Therefore, the integral becomes

$$\int_0^{2\pi} \int_0^{\pi} \int_0^2 \rho^2 (\sin \phi)^2\,d\rho\,d\phi\,d\theta = 2 \pi \int_0^{\pi} (\sin \phi)^2 \int_0^2 \rho^2\,d\rho\,d\phi = 2 \pi \int_0^{\pi} (\sin \phi)^2 \left[ \dfrac{1}{3} \rho^3 \right]_0^2\,d\phi =$$

$$\dfrac{16\pi}{3} \int_0^{\pi} (\sin \phi)^2\,d\phi = \dfrac{8\pi}{3} \int_0^{\pi} (1 - \cos 2\phi)\,d\phi = \dfrac{8 \pi}{3} \left[\phi - \dfrac{1}{2} \sin 2\phi\right]_0^{\pi} = \dfrac{8 \pi^2}{3} = 26.31894 \ldots.\quad\halmos$$


When should you consider converting a triple integral to spherical coordinates? Here are two rough guidelines:

(a) Consider converting to spherical coordinates when the region of integration involves graphs that "look nice" in spherical. For example, spheres and cones often produce regions that can be described by simple inequalities in spherical coordinates.

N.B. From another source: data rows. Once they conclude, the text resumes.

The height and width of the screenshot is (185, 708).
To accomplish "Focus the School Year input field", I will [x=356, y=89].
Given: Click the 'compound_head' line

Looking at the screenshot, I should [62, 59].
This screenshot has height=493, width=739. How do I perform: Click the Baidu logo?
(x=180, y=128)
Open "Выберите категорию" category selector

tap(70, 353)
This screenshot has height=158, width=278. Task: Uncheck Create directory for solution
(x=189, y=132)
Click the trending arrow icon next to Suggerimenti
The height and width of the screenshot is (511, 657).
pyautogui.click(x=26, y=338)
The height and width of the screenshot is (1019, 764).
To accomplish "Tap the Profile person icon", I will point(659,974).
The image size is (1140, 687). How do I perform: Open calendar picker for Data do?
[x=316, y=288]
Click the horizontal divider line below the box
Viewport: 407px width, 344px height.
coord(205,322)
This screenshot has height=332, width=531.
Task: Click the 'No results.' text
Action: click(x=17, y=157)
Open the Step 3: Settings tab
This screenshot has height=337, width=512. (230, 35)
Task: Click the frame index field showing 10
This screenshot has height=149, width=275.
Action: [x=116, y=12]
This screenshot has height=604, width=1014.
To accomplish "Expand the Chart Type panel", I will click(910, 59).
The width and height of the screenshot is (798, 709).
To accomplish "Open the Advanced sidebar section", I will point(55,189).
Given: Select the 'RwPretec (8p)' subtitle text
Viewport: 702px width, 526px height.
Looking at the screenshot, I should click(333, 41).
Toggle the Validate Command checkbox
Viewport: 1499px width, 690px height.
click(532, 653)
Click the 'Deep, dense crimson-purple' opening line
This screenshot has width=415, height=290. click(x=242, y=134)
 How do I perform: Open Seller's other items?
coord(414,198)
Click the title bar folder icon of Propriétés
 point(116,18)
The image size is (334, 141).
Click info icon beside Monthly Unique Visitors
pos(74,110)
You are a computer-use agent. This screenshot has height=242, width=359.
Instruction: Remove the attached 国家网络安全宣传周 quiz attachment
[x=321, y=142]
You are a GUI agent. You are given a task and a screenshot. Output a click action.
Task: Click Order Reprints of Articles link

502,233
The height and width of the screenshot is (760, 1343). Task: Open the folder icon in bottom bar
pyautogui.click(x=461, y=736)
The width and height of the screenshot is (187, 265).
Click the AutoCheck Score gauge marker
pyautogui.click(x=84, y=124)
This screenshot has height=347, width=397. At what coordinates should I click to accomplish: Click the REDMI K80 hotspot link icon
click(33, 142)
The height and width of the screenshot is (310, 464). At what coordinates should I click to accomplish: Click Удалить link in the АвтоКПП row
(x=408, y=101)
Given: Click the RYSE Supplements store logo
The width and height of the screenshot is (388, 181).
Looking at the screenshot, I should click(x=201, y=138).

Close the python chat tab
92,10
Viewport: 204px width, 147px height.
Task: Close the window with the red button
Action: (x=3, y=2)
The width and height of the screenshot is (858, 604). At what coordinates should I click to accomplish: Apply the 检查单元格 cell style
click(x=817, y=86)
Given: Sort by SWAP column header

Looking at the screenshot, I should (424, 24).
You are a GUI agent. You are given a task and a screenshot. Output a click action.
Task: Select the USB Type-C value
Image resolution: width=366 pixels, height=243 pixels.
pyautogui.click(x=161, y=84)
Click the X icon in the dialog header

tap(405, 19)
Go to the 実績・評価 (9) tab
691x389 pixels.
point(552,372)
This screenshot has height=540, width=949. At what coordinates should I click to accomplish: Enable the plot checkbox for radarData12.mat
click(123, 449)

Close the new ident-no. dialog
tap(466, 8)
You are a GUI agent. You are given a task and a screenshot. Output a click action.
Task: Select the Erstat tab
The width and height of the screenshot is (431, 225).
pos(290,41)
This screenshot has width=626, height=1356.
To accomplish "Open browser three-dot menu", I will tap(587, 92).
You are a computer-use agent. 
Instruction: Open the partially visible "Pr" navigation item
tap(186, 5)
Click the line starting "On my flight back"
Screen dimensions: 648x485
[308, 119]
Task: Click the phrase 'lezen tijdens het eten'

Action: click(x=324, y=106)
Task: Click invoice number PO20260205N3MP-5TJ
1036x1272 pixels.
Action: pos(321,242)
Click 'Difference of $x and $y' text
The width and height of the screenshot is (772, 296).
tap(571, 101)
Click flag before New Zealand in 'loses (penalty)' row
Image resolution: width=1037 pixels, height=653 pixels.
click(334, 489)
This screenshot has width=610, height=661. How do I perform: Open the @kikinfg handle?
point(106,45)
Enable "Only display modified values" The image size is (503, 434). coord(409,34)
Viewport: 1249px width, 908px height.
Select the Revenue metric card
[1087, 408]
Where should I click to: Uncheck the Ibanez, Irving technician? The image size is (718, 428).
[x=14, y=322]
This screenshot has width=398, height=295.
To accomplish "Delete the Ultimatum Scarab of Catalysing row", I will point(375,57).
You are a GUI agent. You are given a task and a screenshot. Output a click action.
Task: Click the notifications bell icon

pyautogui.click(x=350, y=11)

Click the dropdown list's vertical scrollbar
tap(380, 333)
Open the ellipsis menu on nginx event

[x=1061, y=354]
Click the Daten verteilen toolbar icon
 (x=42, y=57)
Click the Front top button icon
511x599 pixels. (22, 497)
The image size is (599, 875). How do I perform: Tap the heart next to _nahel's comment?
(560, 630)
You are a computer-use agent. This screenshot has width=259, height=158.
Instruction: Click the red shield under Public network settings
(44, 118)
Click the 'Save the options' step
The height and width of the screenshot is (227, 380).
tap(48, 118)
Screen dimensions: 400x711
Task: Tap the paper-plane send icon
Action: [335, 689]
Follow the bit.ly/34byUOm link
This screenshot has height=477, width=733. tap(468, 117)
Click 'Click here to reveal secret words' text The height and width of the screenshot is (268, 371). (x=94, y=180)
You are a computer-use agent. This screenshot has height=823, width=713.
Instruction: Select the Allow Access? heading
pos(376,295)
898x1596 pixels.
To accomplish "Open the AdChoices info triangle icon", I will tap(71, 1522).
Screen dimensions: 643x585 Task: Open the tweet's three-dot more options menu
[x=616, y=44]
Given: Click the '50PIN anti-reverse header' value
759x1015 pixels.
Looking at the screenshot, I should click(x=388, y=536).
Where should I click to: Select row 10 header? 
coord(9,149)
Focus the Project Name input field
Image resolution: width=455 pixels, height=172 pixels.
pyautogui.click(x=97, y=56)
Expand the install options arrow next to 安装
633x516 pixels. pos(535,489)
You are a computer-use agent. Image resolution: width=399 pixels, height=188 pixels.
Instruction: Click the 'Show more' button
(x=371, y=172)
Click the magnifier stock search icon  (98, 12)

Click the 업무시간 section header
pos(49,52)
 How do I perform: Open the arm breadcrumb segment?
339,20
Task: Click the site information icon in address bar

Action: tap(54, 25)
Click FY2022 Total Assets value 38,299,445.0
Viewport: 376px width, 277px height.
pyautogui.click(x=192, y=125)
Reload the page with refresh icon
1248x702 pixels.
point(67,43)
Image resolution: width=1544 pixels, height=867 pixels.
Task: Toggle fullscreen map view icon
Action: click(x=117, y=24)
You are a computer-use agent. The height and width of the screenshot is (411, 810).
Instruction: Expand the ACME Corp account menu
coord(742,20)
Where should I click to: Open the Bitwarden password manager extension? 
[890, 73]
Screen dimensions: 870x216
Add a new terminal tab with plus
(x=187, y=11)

(b) Consider converting to spherical coordinates when the integrand involves terms like $x^2
   + y^2 + z^2$ ($= \rho^2$ ).


Example. Let R be the region defined by the inequalities $x^2 + y^2 +
   z^2 \le 4$ and $z \ge \sqrt{x^2 + y^2}$ . Compute

$$\tint_R \sqrt{x^2 + y^2 + z^2}\,dx\,dy\,dz.$$

$x^2 + y^2 + z^2 = 4$ is a sphere of radius 2 centered at the origin, so $x^2 +
   y^2 + z^2 \le 4$ refers to the interior of the sphere.

$z = \sqrt{x^2 + y^2}$ is a cone opening at a $45^{\circ}$ angle to the z-axis. Hence, $z \ge \sqrt{x^2 + y^2}$ refers to the region lying above the cone.

Together, the inequalities specify the region inside the sphere but above the cone. (It's shaped like an ice-cream cone.)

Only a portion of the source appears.